Development Status :: 3 - Alpha <br>
*Copyright (c) 2023 MinWoo Park*
<br>
# GPT-BERT Medical QA Chatbot
[![Contributor Covenant](https://img.shields.io/badge/contributor%20covenant-v2.0%20adopted-black.svg)](code_of_conduct.md)
[![Python Version](https://img.shields.io/badge/python-3.6%2C3.7%2C3.8-black.svg)](code_of_conduct.md)
![Code convention](https://img.shields.io/badge/code%20convention-pep8-black)
![Black Fomatter](https://img.shields.io/badge/code%20style-black-000000.svg)
> **Be careful when cloning this repository**: It contains large NLP model weight. (>0.45GB, [`git-lfs`](https://git-lfs.com/)) <br>
> If you want to clone without git-lfs, use this command before `git clone`. *The bandwidth provided by git-lfs for free is only 1GB per month, so there is almost no chance that a 0.45GB git-lfs download will work. So please download it manually.*
```
git lfs install --skip-smudge &
export GIT_LFS_SKIP_SMUDGE=1
```
[](https://github.com/DSDanielPark/medical-qa-bert-chatgpt/blob/main/assets/imgs/medichatbot_walle.png)
自 Chat GPT-4 出现以来,该领域发生了重大变化。尽管如此,Chat GPT-2 和 Chat GPT-3 作为大规模自回归自然语言处理模型,在特定领域仍然有效。该存储库旨在定性比较 Chat GPT-2 和 Chat GPT-4 在医疗领域的性能,并估计 Chat GPT-2 微调以达到 Chat GPT-4 的性能水平所需的资源和成本。此外,它还试图评估最新信息的整合和应用程度。
尽管落后 GPT-4 几年,但该存储库的最终目标是最大限度地减少获取权重后更新和获取可用权重所需的成本和资源。我们计划在大规模自然语言处理模型中设计小样本学习实验并测试现有研究。请注意,该存储库仅用于研究和实践目的,我们不承担任何使用责任。
此外,该存储库的最终目标是通过模型轻量化和优化,在某些领域实现与 GPT-4 类似的定性和定量性能。
<br><br><br><br><br><br>
# Contents
- [GPT-BERT Medical QA Chatbot](#medical-qa-bert-chatgpt)
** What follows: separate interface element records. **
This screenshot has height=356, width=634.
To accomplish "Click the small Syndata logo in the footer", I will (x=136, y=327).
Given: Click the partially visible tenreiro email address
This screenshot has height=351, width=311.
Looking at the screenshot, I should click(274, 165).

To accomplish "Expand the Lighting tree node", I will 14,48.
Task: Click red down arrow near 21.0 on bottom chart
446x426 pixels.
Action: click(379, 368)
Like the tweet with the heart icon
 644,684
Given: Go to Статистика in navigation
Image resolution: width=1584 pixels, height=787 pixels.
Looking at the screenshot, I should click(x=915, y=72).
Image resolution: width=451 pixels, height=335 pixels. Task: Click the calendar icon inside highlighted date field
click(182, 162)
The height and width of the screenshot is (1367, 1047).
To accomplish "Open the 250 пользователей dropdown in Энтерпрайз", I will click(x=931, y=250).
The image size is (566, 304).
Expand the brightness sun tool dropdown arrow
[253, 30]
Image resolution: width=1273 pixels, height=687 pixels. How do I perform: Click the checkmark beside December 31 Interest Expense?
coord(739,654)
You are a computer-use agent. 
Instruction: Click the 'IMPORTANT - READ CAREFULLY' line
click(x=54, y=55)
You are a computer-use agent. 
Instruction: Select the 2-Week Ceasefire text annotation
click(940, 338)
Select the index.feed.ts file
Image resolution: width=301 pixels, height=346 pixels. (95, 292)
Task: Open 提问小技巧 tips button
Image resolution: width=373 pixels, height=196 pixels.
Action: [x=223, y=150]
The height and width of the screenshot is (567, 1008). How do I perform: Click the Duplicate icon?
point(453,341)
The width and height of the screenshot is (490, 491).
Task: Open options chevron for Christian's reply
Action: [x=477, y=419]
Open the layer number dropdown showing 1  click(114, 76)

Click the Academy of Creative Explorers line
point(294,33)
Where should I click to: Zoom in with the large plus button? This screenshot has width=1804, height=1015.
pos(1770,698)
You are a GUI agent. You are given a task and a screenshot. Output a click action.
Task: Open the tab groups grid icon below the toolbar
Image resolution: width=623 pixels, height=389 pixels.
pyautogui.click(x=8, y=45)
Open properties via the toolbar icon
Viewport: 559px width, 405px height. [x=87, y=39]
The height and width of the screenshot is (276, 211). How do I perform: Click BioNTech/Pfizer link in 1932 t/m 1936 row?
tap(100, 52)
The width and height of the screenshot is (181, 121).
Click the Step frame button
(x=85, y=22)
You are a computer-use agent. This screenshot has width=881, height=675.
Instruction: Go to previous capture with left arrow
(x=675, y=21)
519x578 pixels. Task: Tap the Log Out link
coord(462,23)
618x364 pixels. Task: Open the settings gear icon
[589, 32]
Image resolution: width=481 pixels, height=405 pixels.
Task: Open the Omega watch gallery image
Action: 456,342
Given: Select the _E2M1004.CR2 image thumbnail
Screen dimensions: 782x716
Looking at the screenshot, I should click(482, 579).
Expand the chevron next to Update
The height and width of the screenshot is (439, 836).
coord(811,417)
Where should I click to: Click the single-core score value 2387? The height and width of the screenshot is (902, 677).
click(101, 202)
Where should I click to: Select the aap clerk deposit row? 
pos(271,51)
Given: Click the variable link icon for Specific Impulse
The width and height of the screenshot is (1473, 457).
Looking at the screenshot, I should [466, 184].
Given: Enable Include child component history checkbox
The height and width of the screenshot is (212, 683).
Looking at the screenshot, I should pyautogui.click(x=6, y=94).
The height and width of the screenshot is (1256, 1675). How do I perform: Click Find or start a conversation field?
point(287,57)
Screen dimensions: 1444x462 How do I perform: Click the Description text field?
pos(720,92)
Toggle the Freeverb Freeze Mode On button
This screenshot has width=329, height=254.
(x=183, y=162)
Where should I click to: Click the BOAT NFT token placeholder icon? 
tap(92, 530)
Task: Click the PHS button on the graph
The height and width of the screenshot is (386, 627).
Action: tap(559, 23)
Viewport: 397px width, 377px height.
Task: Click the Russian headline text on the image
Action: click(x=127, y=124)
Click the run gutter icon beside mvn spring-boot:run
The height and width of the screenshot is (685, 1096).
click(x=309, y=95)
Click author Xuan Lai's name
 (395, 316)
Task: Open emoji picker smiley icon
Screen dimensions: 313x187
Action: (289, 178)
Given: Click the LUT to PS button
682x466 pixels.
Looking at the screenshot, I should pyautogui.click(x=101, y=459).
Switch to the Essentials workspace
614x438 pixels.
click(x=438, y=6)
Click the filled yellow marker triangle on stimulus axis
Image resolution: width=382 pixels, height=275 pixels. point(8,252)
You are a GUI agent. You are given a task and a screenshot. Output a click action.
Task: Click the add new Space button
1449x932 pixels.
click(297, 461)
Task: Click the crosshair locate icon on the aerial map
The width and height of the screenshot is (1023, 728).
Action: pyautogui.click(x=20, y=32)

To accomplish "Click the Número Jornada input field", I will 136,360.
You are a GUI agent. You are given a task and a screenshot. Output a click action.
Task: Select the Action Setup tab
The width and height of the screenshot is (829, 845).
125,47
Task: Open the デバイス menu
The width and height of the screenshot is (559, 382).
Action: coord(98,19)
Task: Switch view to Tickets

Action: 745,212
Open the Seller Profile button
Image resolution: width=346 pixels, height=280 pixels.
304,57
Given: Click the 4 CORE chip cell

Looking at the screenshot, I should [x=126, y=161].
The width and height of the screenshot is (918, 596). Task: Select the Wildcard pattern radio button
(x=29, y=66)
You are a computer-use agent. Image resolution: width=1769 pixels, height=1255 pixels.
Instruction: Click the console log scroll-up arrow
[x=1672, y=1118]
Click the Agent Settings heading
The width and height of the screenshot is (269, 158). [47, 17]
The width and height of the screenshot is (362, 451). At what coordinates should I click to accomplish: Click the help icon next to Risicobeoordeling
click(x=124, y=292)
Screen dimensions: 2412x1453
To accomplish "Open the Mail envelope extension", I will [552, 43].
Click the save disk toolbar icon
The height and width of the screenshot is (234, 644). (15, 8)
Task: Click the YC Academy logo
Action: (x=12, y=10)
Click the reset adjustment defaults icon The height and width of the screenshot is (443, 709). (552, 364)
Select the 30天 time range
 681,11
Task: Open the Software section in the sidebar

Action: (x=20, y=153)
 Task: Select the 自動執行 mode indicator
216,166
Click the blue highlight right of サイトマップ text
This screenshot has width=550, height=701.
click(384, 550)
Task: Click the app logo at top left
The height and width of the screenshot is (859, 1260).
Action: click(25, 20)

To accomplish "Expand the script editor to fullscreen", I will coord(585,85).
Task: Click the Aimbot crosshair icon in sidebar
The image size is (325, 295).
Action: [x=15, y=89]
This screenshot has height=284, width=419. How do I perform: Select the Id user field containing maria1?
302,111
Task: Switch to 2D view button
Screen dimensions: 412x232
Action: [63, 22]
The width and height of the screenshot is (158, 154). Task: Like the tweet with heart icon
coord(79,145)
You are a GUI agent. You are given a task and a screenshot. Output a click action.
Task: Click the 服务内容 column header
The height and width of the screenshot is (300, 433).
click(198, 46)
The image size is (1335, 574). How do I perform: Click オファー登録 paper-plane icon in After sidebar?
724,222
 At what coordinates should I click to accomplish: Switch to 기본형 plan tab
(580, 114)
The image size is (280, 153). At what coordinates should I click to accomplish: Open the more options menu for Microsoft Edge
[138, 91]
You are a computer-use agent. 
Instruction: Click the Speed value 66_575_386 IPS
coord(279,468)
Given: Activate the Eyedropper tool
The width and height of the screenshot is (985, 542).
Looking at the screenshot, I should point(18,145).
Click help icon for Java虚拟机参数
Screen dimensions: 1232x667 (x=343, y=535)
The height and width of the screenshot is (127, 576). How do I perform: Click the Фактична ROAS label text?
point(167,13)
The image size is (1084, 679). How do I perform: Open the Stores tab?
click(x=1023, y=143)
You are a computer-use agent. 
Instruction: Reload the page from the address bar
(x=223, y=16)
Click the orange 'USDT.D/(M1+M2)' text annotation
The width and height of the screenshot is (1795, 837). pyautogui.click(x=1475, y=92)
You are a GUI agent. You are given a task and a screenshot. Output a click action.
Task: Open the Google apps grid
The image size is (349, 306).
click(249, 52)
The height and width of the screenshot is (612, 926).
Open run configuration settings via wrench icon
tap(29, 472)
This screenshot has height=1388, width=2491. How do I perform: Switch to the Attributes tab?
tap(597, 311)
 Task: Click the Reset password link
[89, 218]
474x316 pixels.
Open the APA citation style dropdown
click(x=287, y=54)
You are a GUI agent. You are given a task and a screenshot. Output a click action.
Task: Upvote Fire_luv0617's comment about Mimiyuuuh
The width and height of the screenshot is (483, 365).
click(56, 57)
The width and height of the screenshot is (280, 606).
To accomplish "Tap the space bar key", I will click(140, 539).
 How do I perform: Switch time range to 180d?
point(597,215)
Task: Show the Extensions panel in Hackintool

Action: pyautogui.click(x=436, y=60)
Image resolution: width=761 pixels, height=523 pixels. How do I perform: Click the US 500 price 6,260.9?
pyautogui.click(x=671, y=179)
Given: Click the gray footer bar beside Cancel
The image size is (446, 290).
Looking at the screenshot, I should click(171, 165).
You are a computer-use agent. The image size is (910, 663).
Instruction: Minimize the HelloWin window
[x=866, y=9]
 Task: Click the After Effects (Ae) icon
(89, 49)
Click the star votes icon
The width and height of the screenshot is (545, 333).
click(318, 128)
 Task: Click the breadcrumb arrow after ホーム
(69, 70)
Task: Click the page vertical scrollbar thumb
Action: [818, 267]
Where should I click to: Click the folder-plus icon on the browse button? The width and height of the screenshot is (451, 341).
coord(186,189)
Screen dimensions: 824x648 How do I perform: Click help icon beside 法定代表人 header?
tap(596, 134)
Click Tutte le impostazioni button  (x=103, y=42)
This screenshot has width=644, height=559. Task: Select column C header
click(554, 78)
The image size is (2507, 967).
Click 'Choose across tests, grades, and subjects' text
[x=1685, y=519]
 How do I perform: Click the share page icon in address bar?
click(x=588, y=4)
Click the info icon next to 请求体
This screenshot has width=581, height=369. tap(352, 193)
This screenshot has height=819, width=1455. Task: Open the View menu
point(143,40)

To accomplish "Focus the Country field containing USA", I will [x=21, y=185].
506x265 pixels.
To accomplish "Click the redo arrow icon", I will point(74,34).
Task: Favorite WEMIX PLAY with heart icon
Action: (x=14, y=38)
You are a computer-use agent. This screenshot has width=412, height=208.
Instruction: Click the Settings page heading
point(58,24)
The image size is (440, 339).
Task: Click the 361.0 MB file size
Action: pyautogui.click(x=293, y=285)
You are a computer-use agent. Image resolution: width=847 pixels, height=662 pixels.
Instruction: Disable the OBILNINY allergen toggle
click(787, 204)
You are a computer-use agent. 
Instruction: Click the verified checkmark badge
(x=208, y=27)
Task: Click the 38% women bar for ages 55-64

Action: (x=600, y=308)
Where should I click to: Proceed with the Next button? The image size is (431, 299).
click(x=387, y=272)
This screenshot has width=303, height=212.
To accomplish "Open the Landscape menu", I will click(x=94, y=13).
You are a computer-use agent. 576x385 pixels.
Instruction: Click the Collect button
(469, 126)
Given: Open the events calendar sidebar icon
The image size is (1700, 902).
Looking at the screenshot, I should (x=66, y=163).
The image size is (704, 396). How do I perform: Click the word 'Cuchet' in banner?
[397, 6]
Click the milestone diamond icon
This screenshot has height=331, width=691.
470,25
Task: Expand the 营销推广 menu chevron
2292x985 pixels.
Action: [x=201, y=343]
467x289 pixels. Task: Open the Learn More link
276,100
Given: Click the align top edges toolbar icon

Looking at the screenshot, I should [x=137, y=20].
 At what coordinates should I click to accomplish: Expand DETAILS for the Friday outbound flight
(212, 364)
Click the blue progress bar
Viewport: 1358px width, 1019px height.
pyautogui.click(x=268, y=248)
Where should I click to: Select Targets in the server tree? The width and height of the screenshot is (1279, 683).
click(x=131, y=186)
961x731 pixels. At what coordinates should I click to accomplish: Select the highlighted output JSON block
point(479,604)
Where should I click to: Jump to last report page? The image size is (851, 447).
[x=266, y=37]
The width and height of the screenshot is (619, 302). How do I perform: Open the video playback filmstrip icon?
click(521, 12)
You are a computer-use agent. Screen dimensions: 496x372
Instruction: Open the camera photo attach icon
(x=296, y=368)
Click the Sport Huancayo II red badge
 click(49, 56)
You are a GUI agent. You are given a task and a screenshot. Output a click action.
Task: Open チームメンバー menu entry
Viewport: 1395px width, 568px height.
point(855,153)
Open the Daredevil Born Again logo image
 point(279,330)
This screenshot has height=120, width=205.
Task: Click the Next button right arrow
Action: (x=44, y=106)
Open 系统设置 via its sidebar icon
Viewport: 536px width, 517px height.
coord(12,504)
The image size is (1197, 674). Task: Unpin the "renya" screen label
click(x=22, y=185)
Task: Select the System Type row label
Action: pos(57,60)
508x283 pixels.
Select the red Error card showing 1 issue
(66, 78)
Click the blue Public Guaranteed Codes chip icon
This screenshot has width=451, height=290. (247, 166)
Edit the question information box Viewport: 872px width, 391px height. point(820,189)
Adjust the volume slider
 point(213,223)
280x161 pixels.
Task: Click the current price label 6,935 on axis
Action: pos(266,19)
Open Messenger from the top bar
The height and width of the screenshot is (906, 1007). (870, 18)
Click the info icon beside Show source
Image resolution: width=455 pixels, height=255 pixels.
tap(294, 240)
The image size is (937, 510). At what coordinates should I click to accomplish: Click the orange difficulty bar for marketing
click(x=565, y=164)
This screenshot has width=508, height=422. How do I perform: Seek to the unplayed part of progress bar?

- [Quick Start](#quick-start)
* [Command-Line Interface](#command-line-interface)
* [Streamlit application](#streamlit-application)
- [Docker](#docker)
* [Build from Docker Image](#build-from-docker-image)
* [Build from Docker Compose](#build-from-docker-compose)
* [Build from Docker Hub](#build-from-docker-hub)
* [Pre-trained model infomation](#pre-trained-model-infomation)
- [Dataset](#dataset)
- [Pretrained Models](#pretrained-models)
- [Cites](#cites)
- [Tips](#tips)
* [About data handling](#about-data-handling)
* [About Tensorflow-GPU handling](#about-tensorflow-gpu-handling)
- [References](#references)
<br><br><br><br><br><br>
<br>
# Quick Start
## Command-Line Interface
You can chat with the chatbot through the command-line interface using the following command.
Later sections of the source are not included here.